One man’s garden | Nature of Things

By Kimberly Mayer

Journal contributor

Out on the slim peninsula between Westcott Bay and Mosquito Pass, Barb Fagan and I came calling. An Australian Sheepdog named Joey came running, and a man with a full white beard, looking like David Letterman, strolled down the drive to open the gate for us. Silver birch lines the driveway, trees that he planted years ago. Barb was introducing me to Chet Genther. They are both members of the San Juan Island Garden Club, and it crossed my mind that I may be the only islander not familiar with him.

“I joined the Garden Club to learn to grow flowers,” he said with a smile.
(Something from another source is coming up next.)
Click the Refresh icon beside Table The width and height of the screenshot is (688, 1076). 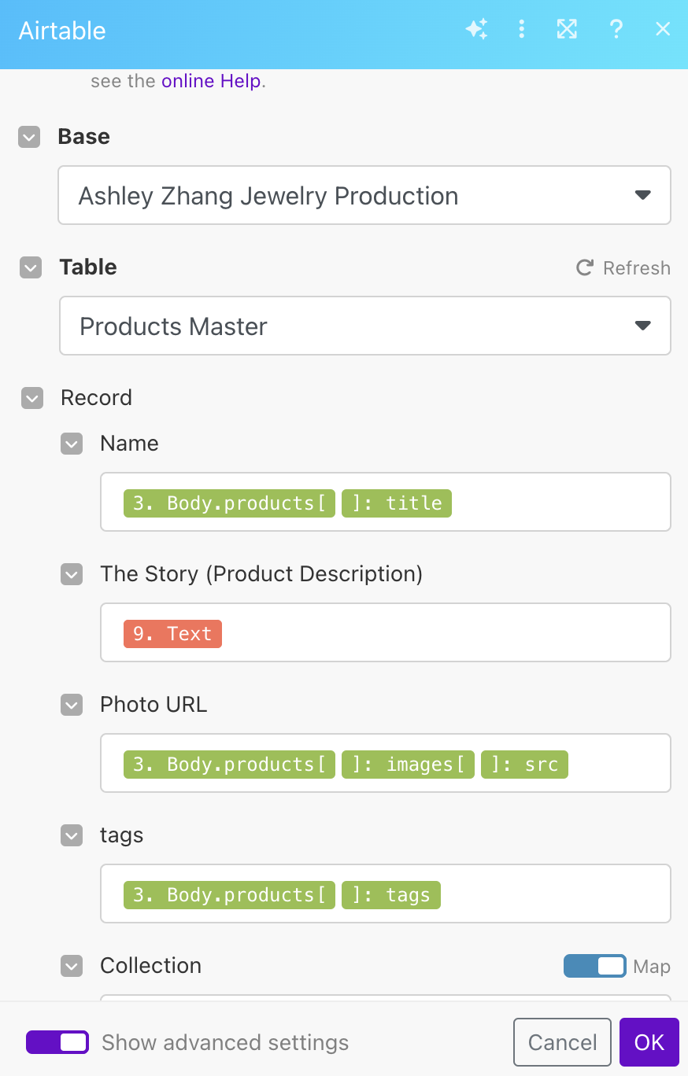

Chet is a food gardener through and through. From the sanctuary for wild roses, which it was, to now, every bit of his arable land is tended. “I wanted a farm,” explained Chet, “but one acre is plenty.” Plenty enough for an orchard of apples, plums, Bartlett pear, Asian pear, and crops of cantaloupe, watermelon, sweet potato, red beets, table grapes, 13 varieties of tomatoes, Marionberries, blueberries, raspberries and strawberries as groundcover.
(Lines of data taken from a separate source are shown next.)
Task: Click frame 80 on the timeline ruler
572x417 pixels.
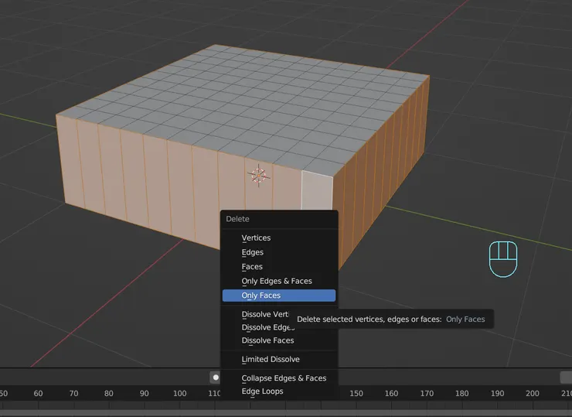Action: point(109,394)
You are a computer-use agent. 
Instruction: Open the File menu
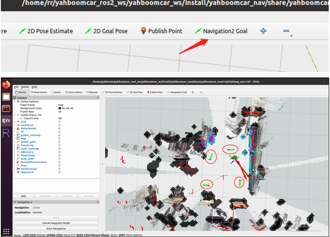17,87
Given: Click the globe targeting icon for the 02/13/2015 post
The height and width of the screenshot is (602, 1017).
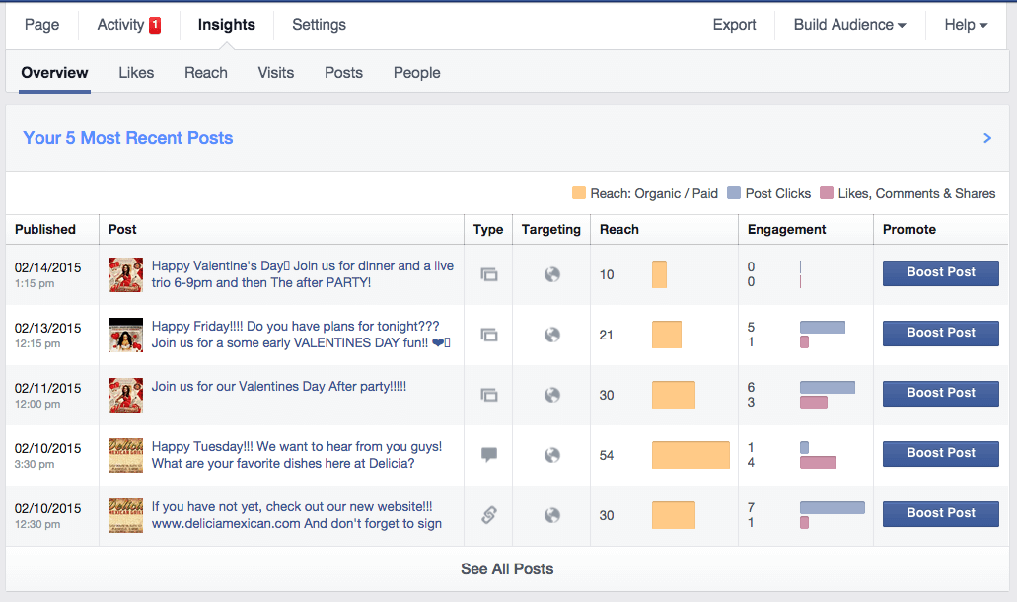Looking at the screenshot, I should (x=552, y=336).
A Valencia orange tree, which began in a solar room in Redmond, Washington, has reached maturity on island under a heat lamp in his greenhouse. Orange trees will self-pollinate in a breeze, so a fan simulates trade winds. Braeburn apples grow in bunches like grapes, their weight on branches considerable. “I can’t store what I can grow,” notes Chet. Thus, crops of whole trees regularly go to the Friday Harbor Food Bank. There’s a generosity to Chet’s every step. Even his bushy white beard growth is slated for playing Santa at Nordstrom in Bellevue over the holidays.

Barb and I had the privilege of stepping into one man’s garden. We bade goodbye, our arms laden with produce. Remembering that Chet had joined the San Juan Island Garden Club to learn to grow flowers, I had to ask Barb, “Did we see any flowers?” She laughed. Not the right time of year, of course, for blooms, but it may also be that it’s fruit trees that keep flowering in this bit of paradise.